Nobelpreise für Physik: Lichtblitze in Attosekundenlänge
Attosekundenblitze sind unvorstellbar kurz. Das Licht, das ja in einer Sekunde fast den Weg zum Mond zurücklegen kann, kommt während der Dauer dieser kürzesten Lichtblitze noch nicht einmal 200 Nanometer weit. Damit sind diese Lichtblitze kurz genug, um Prozesse im Innern von Atomen, zum Beispiel in Festkörpern oder Molekülen, zu untersuchen.

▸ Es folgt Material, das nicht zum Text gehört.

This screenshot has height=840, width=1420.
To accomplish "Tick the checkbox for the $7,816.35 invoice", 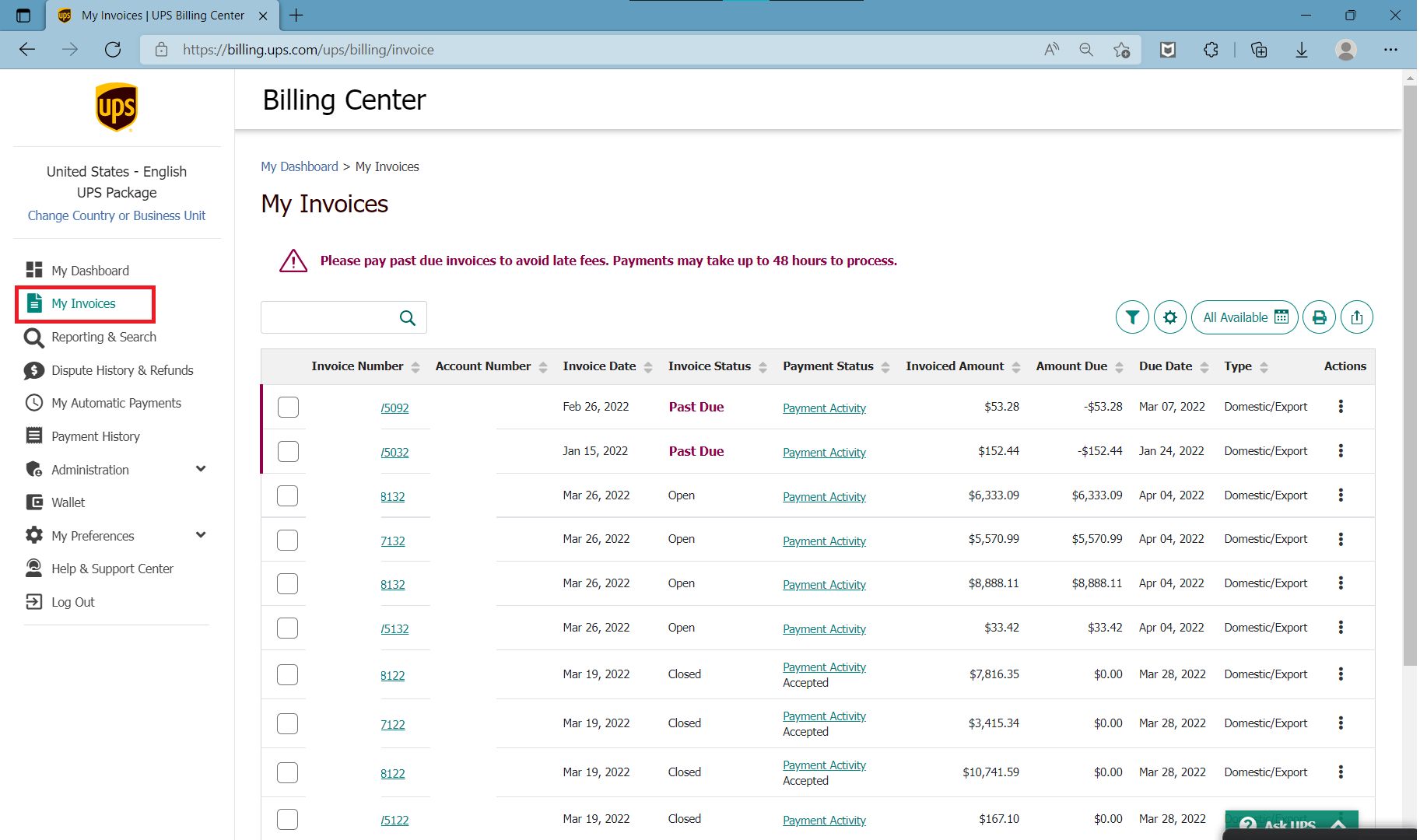I will 288,674.
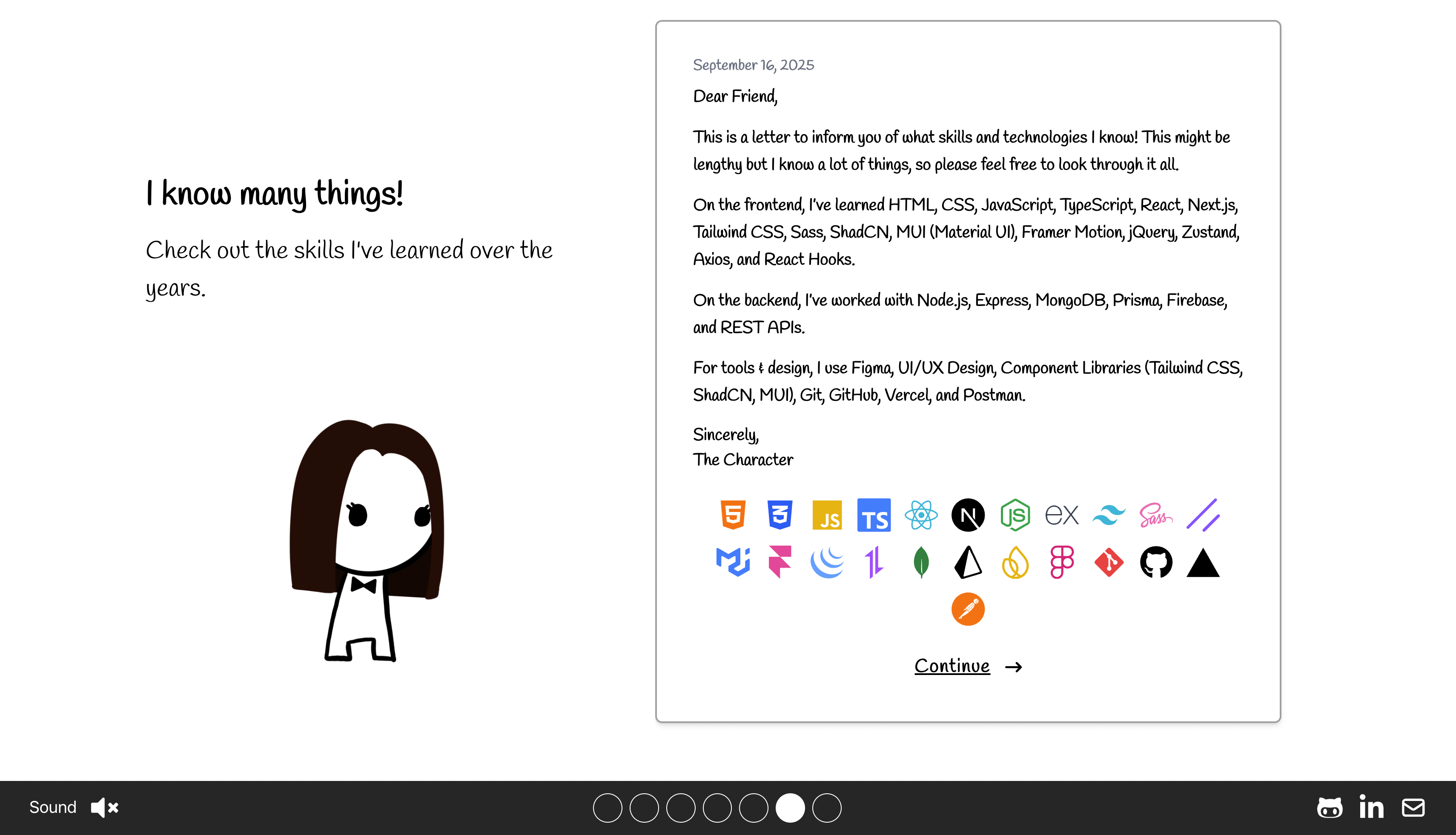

„Eine wichtige Voraussetzung für die Attosekundenphysik ist die Kontrolle des Lichts in Femtosekundenpulsen, die als Treiber für die Attosekundenblitze dienen“, erklärt Joachim Ullrich.
Erzeugt werden die Attosekundenblitze nämlich durch extrem hochenergetische Laserpulse, mit denen in Edelgasen Elektronen von ihren Atomen getrennt werden. Die Elektronen werden durch den Laserblitz beschleunigt und zurück auf ihre Ursprungsatome geworfen. Dabei entsteht kurzwelligeres Licht („höhere Harmonische“), das so überlagert werden kann, sodass sich daraus extrem kurze Wellenpakete bilden: die Attosekundenblitze. Agostini entdeckte das spezielle Verhalten von Edelgasen bei starker Laserbestrahlung schon 1979. L’Huillier schuf mit ihren Arbeiten in den 1990er Jahren die Grundlagen zum Verständnis der dabei auftretenden Prozesse. Etwa zur gleichen Zeit entwickelten Agostini und Krausz zwei verschiedene Methoden zur Erzeugung der Pulse die 2001 zum Erfolg führten: Bei Agostinis Methode entstehen ganze Ketten von Pulsen von je 200 Attosekunden Dauer, während Krausz vollständig isolierte Einzelblitze mit einer Dauer von 650 Attosekunden erreichte.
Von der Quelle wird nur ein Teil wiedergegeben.